Von Walter Schriber
Am 19. April 2011 kam beim Auktionshaus Stargardt in Berlin der Nachlass von Emmy Martin, der Sekretärin und Vertrauten Albert Schweitzers, die die Geschäfte von Günsbach aus abwickelte, zum Ausruf. Dank Mithilfe von Markus Brandes, einem professionellen Autographenhändler aus Kesswil (Bodensee), erhielt unsere Stiftung für insgesamt 87.000 Euro den Zuschlag.
Dabei handelt es sich um rund 1400 eigenhändige Briefe Albert Schweitzers aus den Jahren 1921 bis 1964. Damit spannt sich der Bogen über das gesamte aktive Leben Albert Schweitzers nach dem ersten Weltkrieg bis zu seinem Tod. Viele Briefe sind sehr persönlich und mit „der alte Bery“ unterzeichnet; anfangs gelegentlich auch mit „Winnetu“ – ob sich da ein Hinweis auf eine heimliche Liebe zu Karl May auftut?
Dabei befinden sich auch Postkarten, Brieffragmente, Manuskripte, Schriftstücke, Einlagezettel, Briefdurchschriften aber auch zahlreiche Briefe von Emmy Martin an Albert Schweitzer sowie an Emmy Martin gerichtete Briefe aus Schweitzers engerem Umfeld (Emma Haussknecht, Mathilde Kottmann, Ali Silver etc.). Damit handelt es sich um ein einzigartiges, äußerst reichhaltiges und angesichts der Fülle von Details biographisch bedeutendes Konvolut von Schriftstücken Albert Schweitzers an Emmy Martin, die über Jahrzehnte hin als seine „europäische Statthalterin“ (Steffahn) fungierte und in allen Arbeitsbereichen Schweitzers Wirken im Hintergrund unterstütze: die Korrespondenz führte, bei der Organisation seiner zahlreichen Konzert- und Vortragsreisen half, den Druck seiner Schriften mit überwachte und insbesondere während Schweitzers Aufenthalten in Lambarene für die Beschaffung des medizinischen Geräts und der Medikamente ebenso wie für die Anwerbung des Personals sorgte.
In einer ersten Phase werde ich aufgrund der teilweise persönlichen Schriftstücke eine erste Sichtung vornehmen und ein detailliertes Inventar erstellen. Danach werden die Unterlagen im Zentralarchiv in Günsbach eingelagert.

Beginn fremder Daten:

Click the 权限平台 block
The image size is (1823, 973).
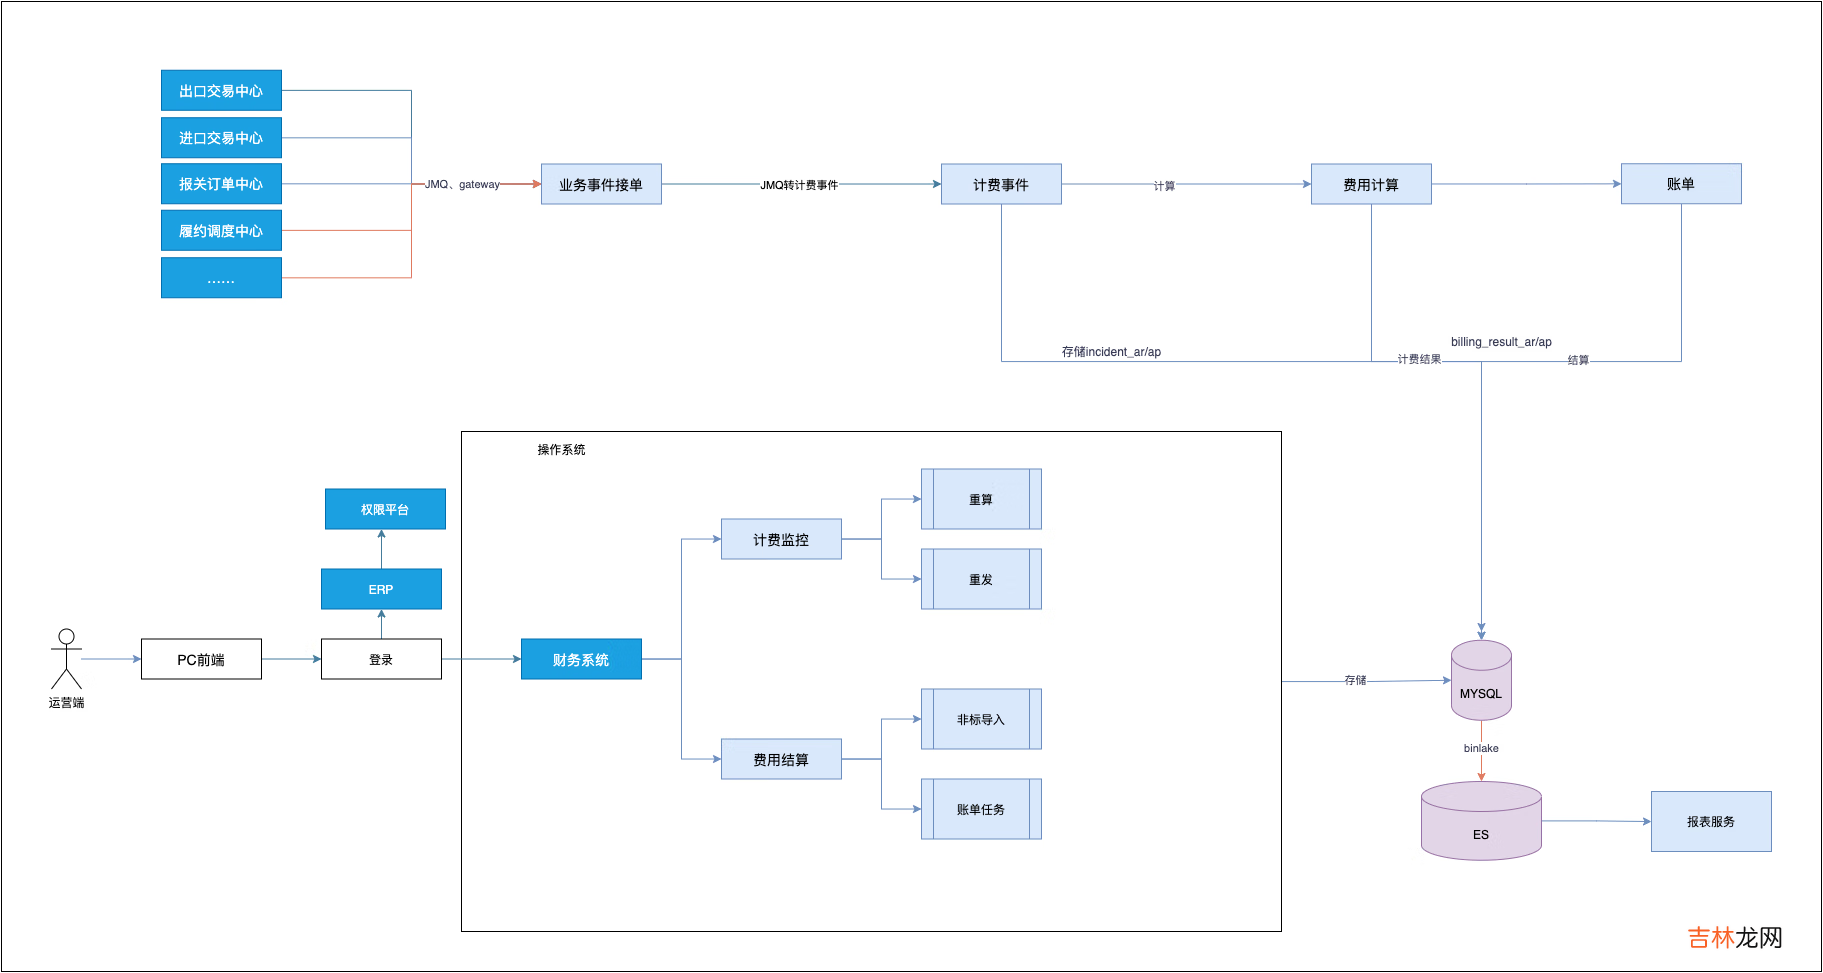385,509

Gerne füge ich an, dass die Albert-Schweitzer-Stiftung Günsbach-Bern ebenfalls die Restfinanzierung des Albert-Schweitzer-Nachlasses, der in den vergangenen Jahren im BECK-Verlag erschien, übernommen hat. Dabei stand im vergangenen Jahr die Diskussion an, diesen Nachlass eventuell dem freien Markt zuzuführen. Anlässlich verschiedener Gespräche mit den Erben konnte eine für alle Seiten einvernehmliche Lösung gefunden werden, damit das Konvolut nicht in „alle Winde zerstreut“ wird. Dabei bleibt der gesamte Nachlass in der Zentralbibliothek der Universität Zürich eingelagert. Zur Finanzierung von einer Mio. Schweizer Franken hat der Lotterfond des Kantons Zürich Fr. 500.000,- übernommen, verschiedene Stiftungen Fr. 185.000,- und unsere Stiftung den Rest von Fr. 315.000,-. Einmal mehr konnte hier die Stiftung geeint auftreten und dank ihr bleibt sicher der bedeutendste Nachlass Albert Schweitzers zusammen und steht der weiteren Albert-Schweitzer-Forschung offen.

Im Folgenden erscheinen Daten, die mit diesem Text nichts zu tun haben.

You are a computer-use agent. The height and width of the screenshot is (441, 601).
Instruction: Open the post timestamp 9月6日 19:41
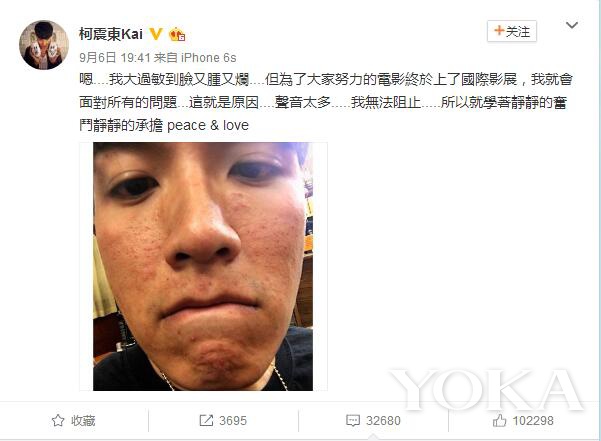click(x=115, y=57)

Aus der Zusammenarbeit mit der Zentralbibliothek der Universität Zürich erhoffen wir uns zusätzliche Impulse für die Archivarbeit in Günsbach. Anlässlich eines gemeinsamen Treffens in Günsbach mit Herrn Prof. Dr. Christoph Eggenberger, Leiter der Zentralbibliothek, wurde vereinbart, dass wir von der professionellen Infrastruktur aus Zürich auch in Günsbach profitieren können.